We began with the WW2 planes first, using all the new Wings of Glory planes, plus some of the older models from Wings of War to give more variety. We varied from 5 to 8 players for a couple hours, keeping some through the whole time but others who were involved in something else but came over to play one scenario and then go back. Fortunately, the Wings series allows that.

These opening sessions were a bit unusual since we had a girl playing. I say 'girl'. She was maybe mid teens (that is getting harder for me to tell these days!) but she was very much a veteran flyer and enjoyed the game a great deal. She was also ‘expert’ at drawing zero damage chits, making her very dangerous indeed!

The early moves of the WW1 demo

After about two hours, a bunch of kids (I mean under 15—that’s ‘kids’ for me!) descended and one father among them. “We thought you would be using the bombers,” he said, and I explained that I was about to break them out right now. I’m not used to statements like that drawing a cheer but they did.

I had seen some other reports of people using Gothas and I had a particular mix of planes that made me want to make this an Allied mission. So the Capronis were escorted by Breguets, plus a Caudron R-11 (from Shapeways), against a force of mixed German fighters, all flown by the kids (with some parent support.)

Though the Germans presented a lot of firepower (6 As, 1 B, 1 flex B) the Allied were pretty good too. The German planes came in from all directions and soon found themselves delivering one shot but taking several in return.

First one German fighter fell, then another, then another, until they were all gone. On the Allied side all planes were still flying.

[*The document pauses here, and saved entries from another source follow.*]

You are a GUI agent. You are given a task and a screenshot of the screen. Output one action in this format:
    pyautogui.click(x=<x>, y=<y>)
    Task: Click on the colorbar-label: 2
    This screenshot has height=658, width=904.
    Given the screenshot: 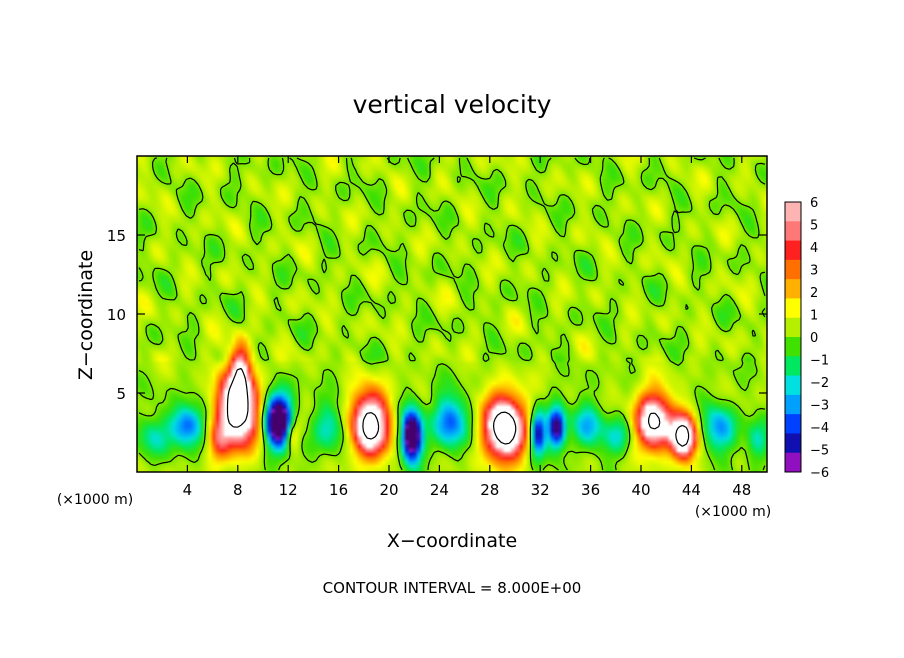 What is the action you would take?
    pyautogui.click(x=814, y=294)
    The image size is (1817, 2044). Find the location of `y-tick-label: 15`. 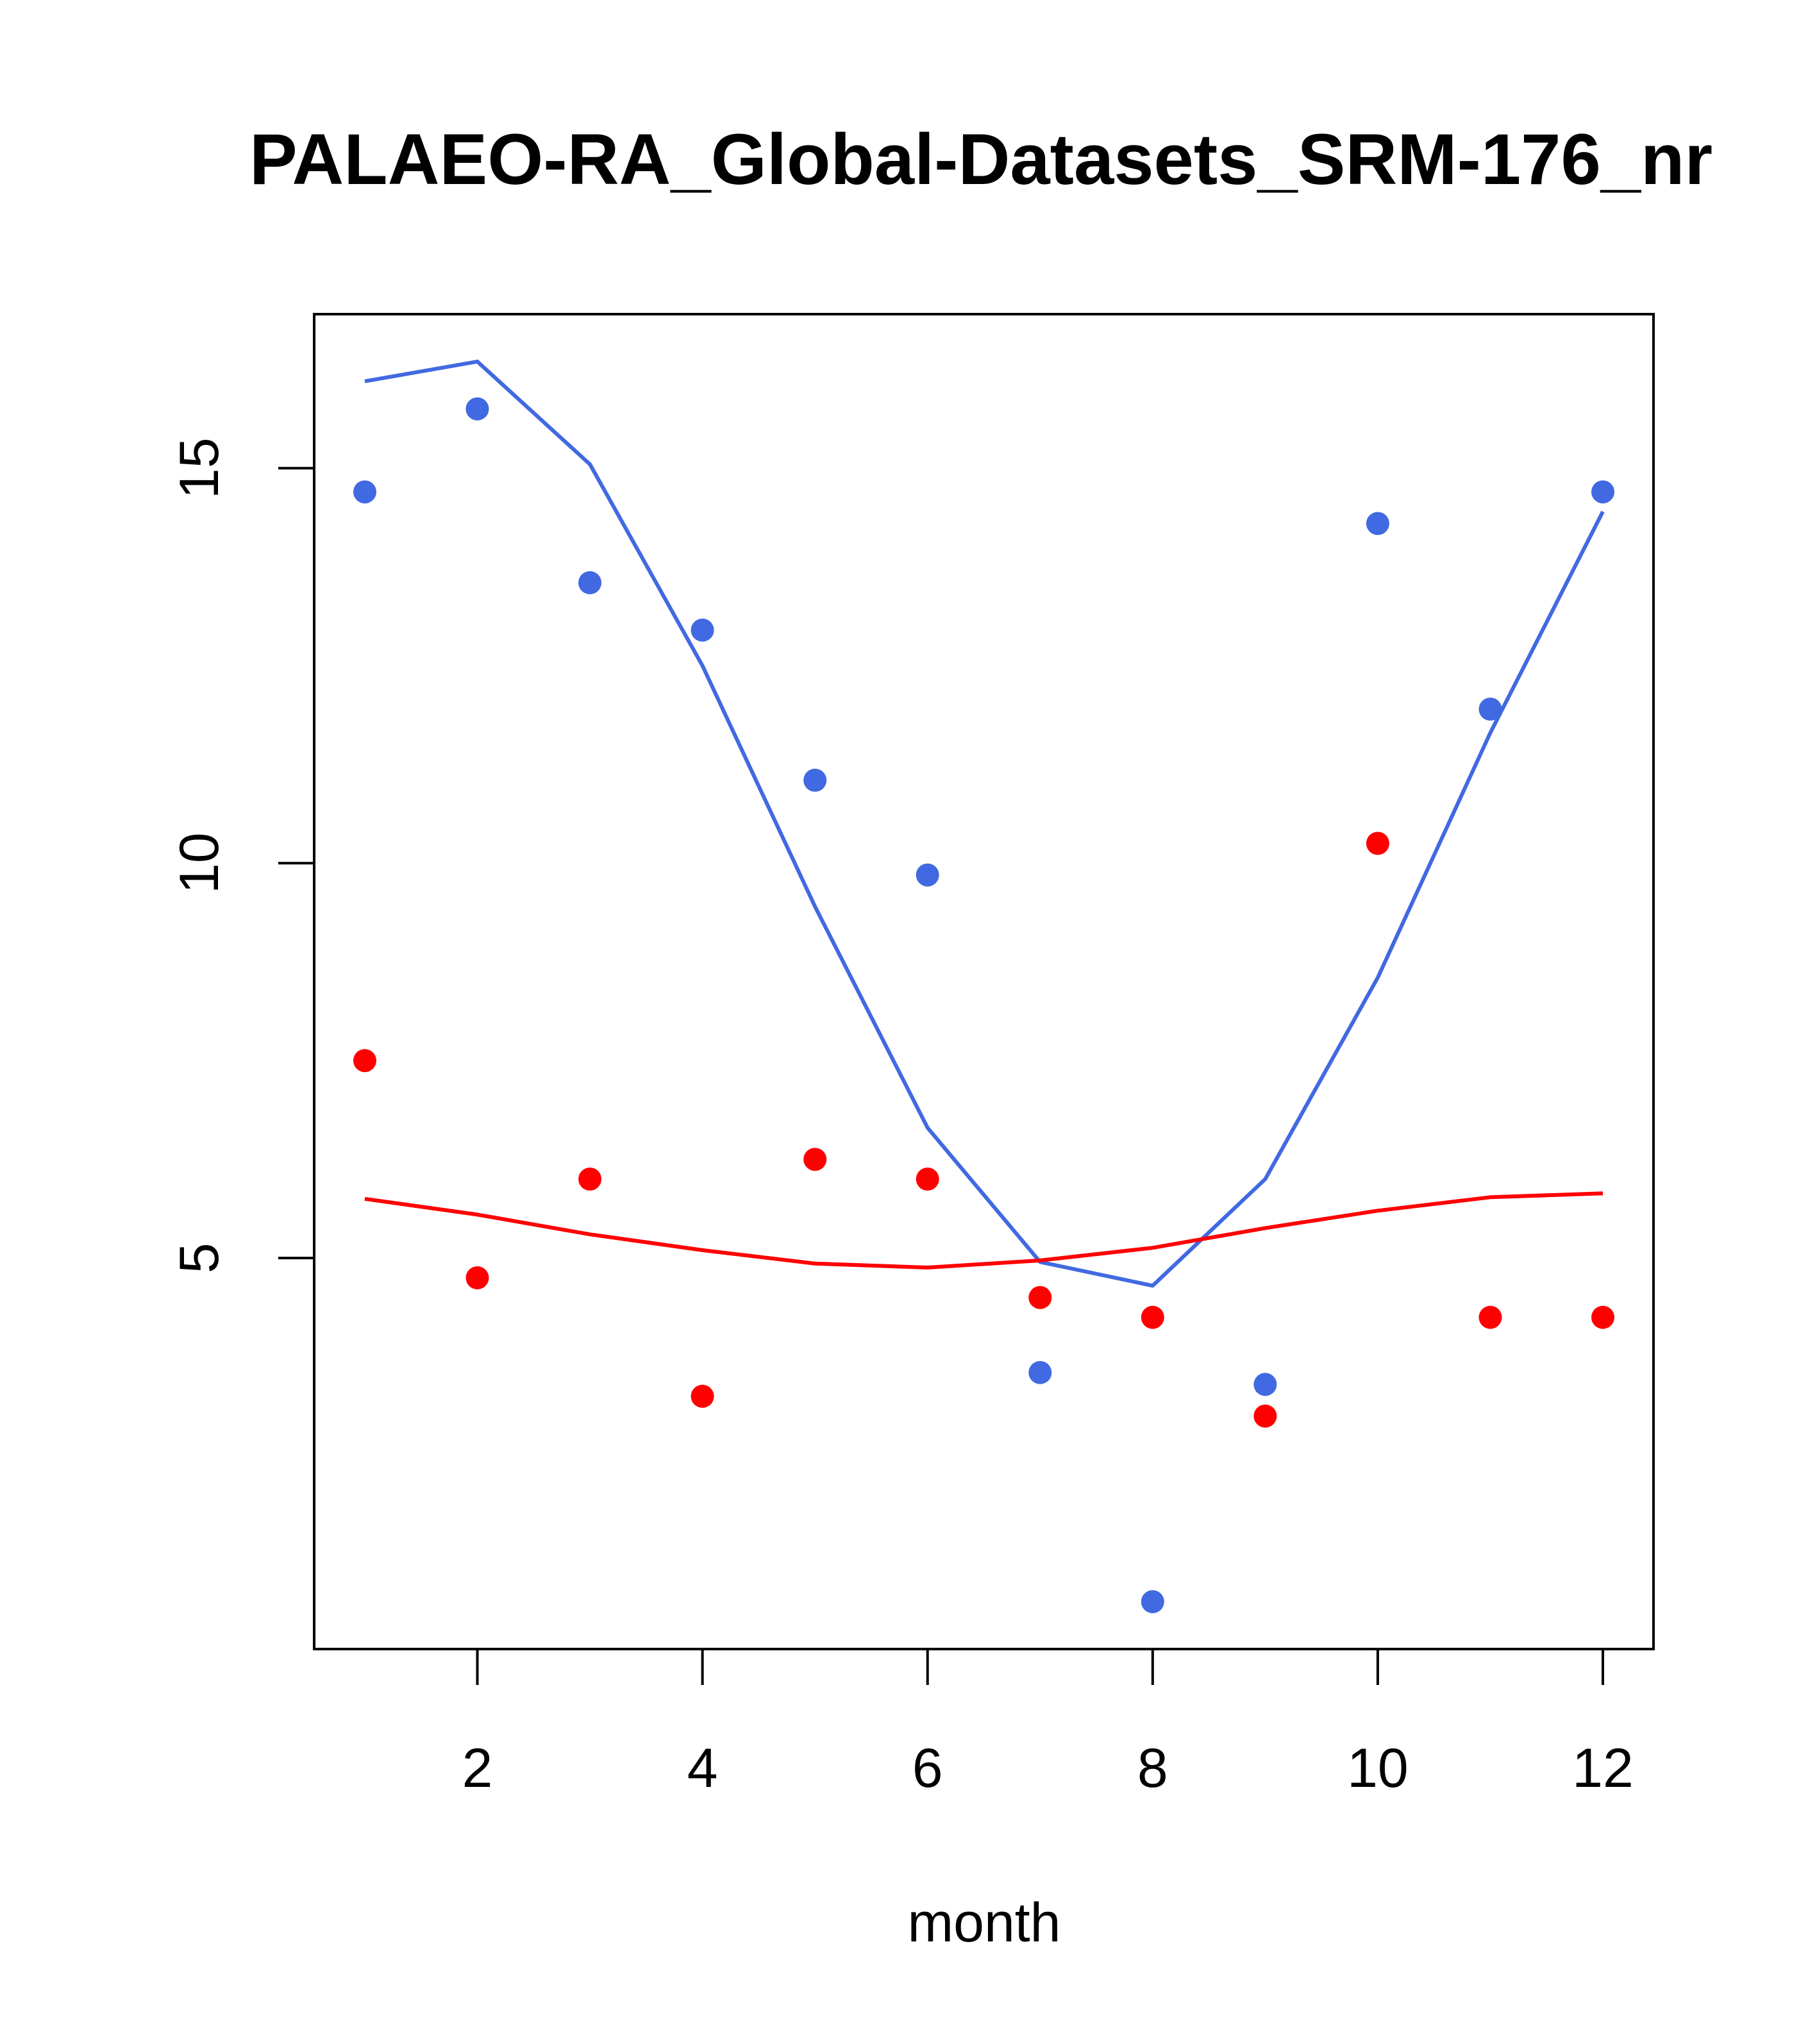

y-tick-label: 15 is located at coordinates (200, 468).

One of the Breguets had taken more than 50% damage and so had the R-11, but none of the other Allied planes were in serious difficulty. By now it was past 11pm. I had thoughts about the bomber formation having to reverse course and ‘fly back home’ against more opposition, but there were young eyes beginning to droop (as were the eyes of the GM) so we called it to a natural halt then, knowing the clean up would take us awhile.

A group of kids playing at the WW1 demo

I want to thank my brother for helping with the demo, both in keeping the kids in order (and keeping me calm!). He realized we had something special going here and took plenty of photos.

I also want to compliment the kids, who played well and, except for one measurement ruler mangled by an anxious pilot, the equipment saw no damage. That was a real relief to the GM!

Wings of Glory remains one of my very favorite games, both to play and to administer in a demo. It’s easy for VERY new players to get involved but has layers of complexity that can be added for seasoned veterans. I’m very relieved that Ares has picked up the Wings of War franchise and will continue. I very much look forward to demoing early war planes for WW1, and adding bombers to WW2. (There is a Battle of Britain demo somewhere in my future, I hope!)"

Ares Games thanks Kevin and Steven Duke for the demos at Nashcon 2012 and for the report and pictures.